20.3. Step 2: Correlate two datatypes

  1. Next to simply ‘looking’ at reporters from the different datasets, we can also correlate 2 data types with each other. To achieve this, we first go back to the ‘main page’ by clicking on the upper left link.

  2. We would now like to identify which gene has the best association with its methylation status. Therefore we need to correlate every gene with the methylation reporters that are in the annotated (for the the same gene) to belong to a gene.

  3. Just like the previous example, we select ‘across datasets’ in box 1 and now select ‘dataset extender (within genes)’ in box 2. This will allow us to identify the best possible combinations where the expression of a gene correlates with the methylation status for the same gene.

  4. Again, we need to identify the collection within which R2 will look for the overlapping samples.
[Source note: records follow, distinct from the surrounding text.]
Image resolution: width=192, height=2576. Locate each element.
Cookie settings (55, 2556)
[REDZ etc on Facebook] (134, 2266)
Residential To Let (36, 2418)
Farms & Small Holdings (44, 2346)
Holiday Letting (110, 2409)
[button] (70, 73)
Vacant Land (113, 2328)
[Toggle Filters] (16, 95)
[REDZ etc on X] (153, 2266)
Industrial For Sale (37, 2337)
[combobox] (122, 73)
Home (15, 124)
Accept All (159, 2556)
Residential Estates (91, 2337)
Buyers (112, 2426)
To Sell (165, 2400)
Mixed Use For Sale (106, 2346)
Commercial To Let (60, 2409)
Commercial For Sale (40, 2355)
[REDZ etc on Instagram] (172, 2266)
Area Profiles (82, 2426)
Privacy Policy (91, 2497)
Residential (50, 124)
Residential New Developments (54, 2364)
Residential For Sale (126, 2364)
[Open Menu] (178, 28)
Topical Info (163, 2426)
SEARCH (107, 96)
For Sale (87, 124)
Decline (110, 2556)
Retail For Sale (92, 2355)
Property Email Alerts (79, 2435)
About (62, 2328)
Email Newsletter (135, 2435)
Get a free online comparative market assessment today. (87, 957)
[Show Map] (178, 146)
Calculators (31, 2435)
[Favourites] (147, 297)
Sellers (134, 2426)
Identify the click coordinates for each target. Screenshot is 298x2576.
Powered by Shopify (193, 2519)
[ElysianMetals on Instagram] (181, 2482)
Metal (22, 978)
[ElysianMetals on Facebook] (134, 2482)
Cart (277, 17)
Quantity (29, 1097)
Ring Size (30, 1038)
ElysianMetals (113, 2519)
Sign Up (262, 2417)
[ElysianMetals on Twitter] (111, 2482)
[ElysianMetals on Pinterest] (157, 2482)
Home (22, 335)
Select ‘neuroblastoma_gse54721’ and click ‘next’.

  5. Leave all settings in the adjustable settings box and click ‘next’.

  6. R2 will now perform the search for you. Do keep in mind that the across dataset searches can be quite intensive as all genes are being correlated to all methylation probes. For a simple setup like the current one, more than 2 minutes will be needed to obtain the result. To reduce the strain on the servers and speed up the serving of results, R2 will store the results of an analysis for a couple of days. If you are lucky that someone else has performed the exact analysis that you are interested in in the past few days, then R2 will serve those for you (which reduces the search from 2 min to a mere couple of seconds). This routine is used at multiple places within the platform.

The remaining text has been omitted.